On the Road is a weekday feature spotlighting reader photo submissions.
From the exotic to the familiar, whether you’re traveling or in your own backyard, we would love to see the world through your eyes.
This month one of the greatest wildlife migratory spectacles on the planet is taking place in central Nebraska. 600,000 Sandhill cranes (Antigone canadensis), from Texas, Oklahoma, Arizona, Kansas and even Mexico fly north to converge on a sixty-mile long stretch of the Platte River. They stay there for a few weeks, fattening on waste corn and small marshland critters, before they leave and head north to breed. Some of these birds will end up in tomorrow, across the International Date Line in northeast Siberia, Others will find ancestral marshes in Canada and Alaska, raising the next generation of cranes to add to the flock next spring.
I have been making a spring pilgrimage to the Platte River for many years as well. Once you see (and hear!) this magical event for the first time, you might find yourself going back again and again, pulled north by the thoughts of spring, renewal, and wonder. So here are a few images I have collected over the years; none of these does it justice. If you ever have a chance to visit the Platte during March, go see it, and hear it, for yourself. If you can’t get there this year, here’s the next best thing. Check this out in the morning or in the evening, and turn up the sound. You can thank me later.
During the day the cranes feed and loaf and dance in fields and meadows some distance from the river. This is a common sight as you drive around Grand Island or Kearney in March. A couple of these guys are “dancing”, a ritualized pair-bonding activity that is always a treat to watch.
In the evening the birds move closer to the river, where they will roost on shallow sandbars overnight. This affords them safety in numbers (Surely one of their neighbors will sound the alarm if a coyote tries to sneak up on the flock, right?), but it has to be a long night with your toes in cold water, and so they dawdle on their way to the roosts.
Here are some more shots of cranes coming in to the roosts, accented by a fiery Nebraska sunset in each instance.
Incoming cranes in the sunset.
Just another sunset.
As the sun goes down, most of the birds will be on the river, in large groups like this one. The location of these roosts changes every year as the configuration of the sandbars changes.
But some of them will continue to fly around and look for a spot even as the sun is slipping below the western horizon.
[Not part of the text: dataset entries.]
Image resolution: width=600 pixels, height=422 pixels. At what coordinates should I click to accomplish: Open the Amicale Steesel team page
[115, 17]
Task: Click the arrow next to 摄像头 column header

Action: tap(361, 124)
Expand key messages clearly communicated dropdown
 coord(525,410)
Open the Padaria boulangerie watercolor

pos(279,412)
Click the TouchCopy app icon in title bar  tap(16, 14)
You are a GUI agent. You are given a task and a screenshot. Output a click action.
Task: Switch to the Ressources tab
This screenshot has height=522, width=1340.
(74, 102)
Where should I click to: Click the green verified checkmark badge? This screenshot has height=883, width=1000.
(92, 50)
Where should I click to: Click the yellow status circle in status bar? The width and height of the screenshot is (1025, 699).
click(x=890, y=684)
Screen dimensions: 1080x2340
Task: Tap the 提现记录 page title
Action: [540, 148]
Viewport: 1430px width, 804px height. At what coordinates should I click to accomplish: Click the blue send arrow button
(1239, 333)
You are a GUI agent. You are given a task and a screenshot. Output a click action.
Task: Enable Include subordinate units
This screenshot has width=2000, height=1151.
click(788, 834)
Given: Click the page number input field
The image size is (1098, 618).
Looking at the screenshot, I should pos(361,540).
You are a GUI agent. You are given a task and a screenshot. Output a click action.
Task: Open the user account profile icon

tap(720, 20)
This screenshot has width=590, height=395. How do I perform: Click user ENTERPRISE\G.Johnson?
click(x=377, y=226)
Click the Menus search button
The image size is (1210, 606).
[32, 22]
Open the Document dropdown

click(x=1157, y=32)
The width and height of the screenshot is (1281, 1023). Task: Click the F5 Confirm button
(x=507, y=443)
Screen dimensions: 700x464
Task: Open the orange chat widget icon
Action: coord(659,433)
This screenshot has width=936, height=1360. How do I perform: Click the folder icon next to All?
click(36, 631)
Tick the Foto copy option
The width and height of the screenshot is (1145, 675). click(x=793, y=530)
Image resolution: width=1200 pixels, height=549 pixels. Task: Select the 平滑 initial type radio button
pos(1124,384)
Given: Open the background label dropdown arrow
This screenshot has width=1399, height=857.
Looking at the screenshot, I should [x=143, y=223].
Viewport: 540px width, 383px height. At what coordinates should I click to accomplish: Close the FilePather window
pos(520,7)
Lots of other birds, like this Pied-billed Grebe (Podilymbus podiceps) spend the night on the river and its backwaters.
In the morning the birds come off the river to go find breakfast. That can be gradual, as with this small group in the dawn light, or it can be an eruption of wings and bugling and swirling masses of birds if someone, or something like an overflying Bald Eagle, gets their attention.
The Lilian Annette Rowe Sanctuary near Gibbon NE, has many blinds where you can spend the evening or the morning hours near the river with the birds, accompanied by a guide who can answer all the questions that come up. Some of these shots were made from their blinds, including this one. As noted above, the dawn experiences and the evening experiences are very different, but both are highly recommended.